With those numbers in context, 111 seems to be doing its job by relieving pressure on A&Es, no?
Using opinion surveys to predict actual A&E usage statistics.
If there is one thing we learned in 2016, opinion polls asking people what they are likely to do are not reliably predictive of actual behavior of the whole population. Especially something as unpredictable as emergencies.
Asking a small set of callers whether they are likely to use emergency services in future can’t sensibly be compared to actual usage by everybody. Emergencies are exactly that – we can’t predict when they will strike.
People in general, other than the hopeless pessimists, don’t usually like to think that their future self will be unlucky or unhealthy . I didn’t think I’d get pneumonia at age 30 and end up in the A&E with chest pains so severe I thought I was dying. (For the record, 111 told me to go to the GP, who couldn’t see me. So I took myself to A&E which said I was right to come in when I did.)
Fact versus fiction
Isolated excerpts from the report were factually correct.
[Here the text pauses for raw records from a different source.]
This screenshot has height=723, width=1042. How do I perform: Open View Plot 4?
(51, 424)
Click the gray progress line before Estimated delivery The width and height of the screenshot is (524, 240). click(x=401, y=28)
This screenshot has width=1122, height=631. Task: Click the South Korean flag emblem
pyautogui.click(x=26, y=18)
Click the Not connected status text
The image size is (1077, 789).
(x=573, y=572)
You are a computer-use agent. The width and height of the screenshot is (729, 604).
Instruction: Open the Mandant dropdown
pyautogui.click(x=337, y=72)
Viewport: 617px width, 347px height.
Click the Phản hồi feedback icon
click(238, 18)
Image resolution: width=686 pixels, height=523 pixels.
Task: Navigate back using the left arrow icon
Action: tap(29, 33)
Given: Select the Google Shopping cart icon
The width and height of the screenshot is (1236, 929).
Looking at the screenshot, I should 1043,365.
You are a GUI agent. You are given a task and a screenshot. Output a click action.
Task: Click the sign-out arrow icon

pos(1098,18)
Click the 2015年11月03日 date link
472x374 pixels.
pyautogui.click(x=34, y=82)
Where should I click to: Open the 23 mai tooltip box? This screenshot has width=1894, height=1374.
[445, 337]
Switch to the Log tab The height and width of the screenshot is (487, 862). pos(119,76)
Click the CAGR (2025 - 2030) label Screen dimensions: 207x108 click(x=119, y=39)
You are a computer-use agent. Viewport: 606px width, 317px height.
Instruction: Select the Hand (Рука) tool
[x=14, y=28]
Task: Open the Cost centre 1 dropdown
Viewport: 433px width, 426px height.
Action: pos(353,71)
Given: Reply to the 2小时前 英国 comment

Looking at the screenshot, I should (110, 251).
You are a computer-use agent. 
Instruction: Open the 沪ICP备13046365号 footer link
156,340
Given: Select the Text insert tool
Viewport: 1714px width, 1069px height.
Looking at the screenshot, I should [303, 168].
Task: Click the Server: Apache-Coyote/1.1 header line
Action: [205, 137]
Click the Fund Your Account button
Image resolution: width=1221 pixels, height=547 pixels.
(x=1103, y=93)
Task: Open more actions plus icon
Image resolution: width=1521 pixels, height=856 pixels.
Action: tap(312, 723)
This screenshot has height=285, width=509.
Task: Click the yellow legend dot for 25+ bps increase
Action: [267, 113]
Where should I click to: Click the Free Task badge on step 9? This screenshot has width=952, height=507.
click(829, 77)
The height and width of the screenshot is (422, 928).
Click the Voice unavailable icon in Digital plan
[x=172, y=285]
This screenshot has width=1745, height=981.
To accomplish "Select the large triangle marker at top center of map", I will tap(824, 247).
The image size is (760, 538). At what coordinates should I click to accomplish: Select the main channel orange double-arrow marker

But selective and disjointed reporting created an entirely different story from what the Nuffield report presented.
Come on Guardian, we expect better from you.
It wasn’t just Guardian though that went for the sensationalist, deliberately alarm-inducing angle. Take a look at some of the other news outlets who went way further in inventing “facts”.
To be clear, I’m really not defending the 111 service over NHS Direct, which was a deeply unpopular decision and for many good reasons.
What I am pointing out though is that the data in this report does not show risk aversion or any other causal link as many in the press would have us believe.
But between click-generating headlines and facts, I suppose it’s the former that come out on top.